Task prompt ▸ Output the lines of the records starting at the line containing "Choose 发展历程 from the open subcategory list" and ending at the line containing "Click the blue search", inclusive, as a JSON list of strings with one string per line and blank lines omitted.

■ ■ ■ ■

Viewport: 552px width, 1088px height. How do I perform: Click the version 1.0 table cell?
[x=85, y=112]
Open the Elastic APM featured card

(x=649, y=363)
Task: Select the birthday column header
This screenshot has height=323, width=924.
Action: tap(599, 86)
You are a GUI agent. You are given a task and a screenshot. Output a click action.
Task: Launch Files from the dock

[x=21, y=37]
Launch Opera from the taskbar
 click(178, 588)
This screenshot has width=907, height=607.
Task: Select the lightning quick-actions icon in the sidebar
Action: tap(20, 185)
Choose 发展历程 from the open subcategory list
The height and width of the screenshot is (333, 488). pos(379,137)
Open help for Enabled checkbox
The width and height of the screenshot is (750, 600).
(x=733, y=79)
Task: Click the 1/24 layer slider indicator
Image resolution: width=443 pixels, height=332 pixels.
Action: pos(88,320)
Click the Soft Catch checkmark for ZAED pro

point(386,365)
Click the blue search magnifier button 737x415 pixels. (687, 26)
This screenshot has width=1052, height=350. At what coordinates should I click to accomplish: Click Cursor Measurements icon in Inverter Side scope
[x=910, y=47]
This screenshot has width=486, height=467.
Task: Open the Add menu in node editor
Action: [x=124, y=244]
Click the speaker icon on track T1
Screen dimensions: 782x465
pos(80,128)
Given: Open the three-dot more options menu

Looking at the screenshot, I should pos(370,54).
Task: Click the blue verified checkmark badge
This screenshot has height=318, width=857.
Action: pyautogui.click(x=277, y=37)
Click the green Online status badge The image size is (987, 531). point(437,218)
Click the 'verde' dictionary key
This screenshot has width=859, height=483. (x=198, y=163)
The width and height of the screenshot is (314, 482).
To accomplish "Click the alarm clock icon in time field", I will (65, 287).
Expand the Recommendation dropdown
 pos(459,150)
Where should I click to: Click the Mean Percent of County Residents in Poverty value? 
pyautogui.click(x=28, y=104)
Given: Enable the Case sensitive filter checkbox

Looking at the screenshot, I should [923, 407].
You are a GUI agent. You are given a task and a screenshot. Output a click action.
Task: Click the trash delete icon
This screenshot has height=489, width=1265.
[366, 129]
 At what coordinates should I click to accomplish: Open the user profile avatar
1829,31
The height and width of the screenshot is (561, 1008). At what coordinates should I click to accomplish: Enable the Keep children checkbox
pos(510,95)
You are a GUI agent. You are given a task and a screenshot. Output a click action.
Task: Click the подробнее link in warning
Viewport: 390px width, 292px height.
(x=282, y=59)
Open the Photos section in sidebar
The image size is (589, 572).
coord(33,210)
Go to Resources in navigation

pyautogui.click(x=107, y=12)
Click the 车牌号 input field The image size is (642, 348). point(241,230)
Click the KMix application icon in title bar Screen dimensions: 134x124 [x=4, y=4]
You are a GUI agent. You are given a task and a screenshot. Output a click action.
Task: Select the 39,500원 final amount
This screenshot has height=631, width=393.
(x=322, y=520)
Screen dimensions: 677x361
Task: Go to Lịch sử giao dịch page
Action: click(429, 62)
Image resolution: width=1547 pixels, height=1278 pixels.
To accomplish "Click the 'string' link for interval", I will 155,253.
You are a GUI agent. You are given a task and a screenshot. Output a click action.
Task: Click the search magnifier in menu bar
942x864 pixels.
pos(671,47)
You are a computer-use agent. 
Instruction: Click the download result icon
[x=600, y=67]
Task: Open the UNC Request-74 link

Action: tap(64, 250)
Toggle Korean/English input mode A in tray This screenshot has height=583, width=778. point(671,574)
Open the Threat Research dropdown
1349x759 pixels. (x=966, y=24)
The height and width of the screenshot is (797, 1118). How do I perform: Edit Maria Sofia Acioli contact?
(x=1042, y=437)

■ ■ ■ ■

Completed exercise ▸
[
  "Choose 发展历程 from the open subcategory list",
  "The height and width of the screenshot is (333, 488). pos(379,137)",
  "Open help for Enabled checkbox",
  "The width and height of the screenshot is (750, 600).",
  "(x=733, y=79)",
  "Task: Click the 1/24 layer slider indicator",
  "Image resolution: width=443 pixels, height=332 pixels.",
  "Action: pos(88,320)",
  "Click the Soft Catch checkmark for ZAED pro",
  "point(386,365)",
  "Click the blue search magnifier button 737x415 pixels. (687, 26)"
]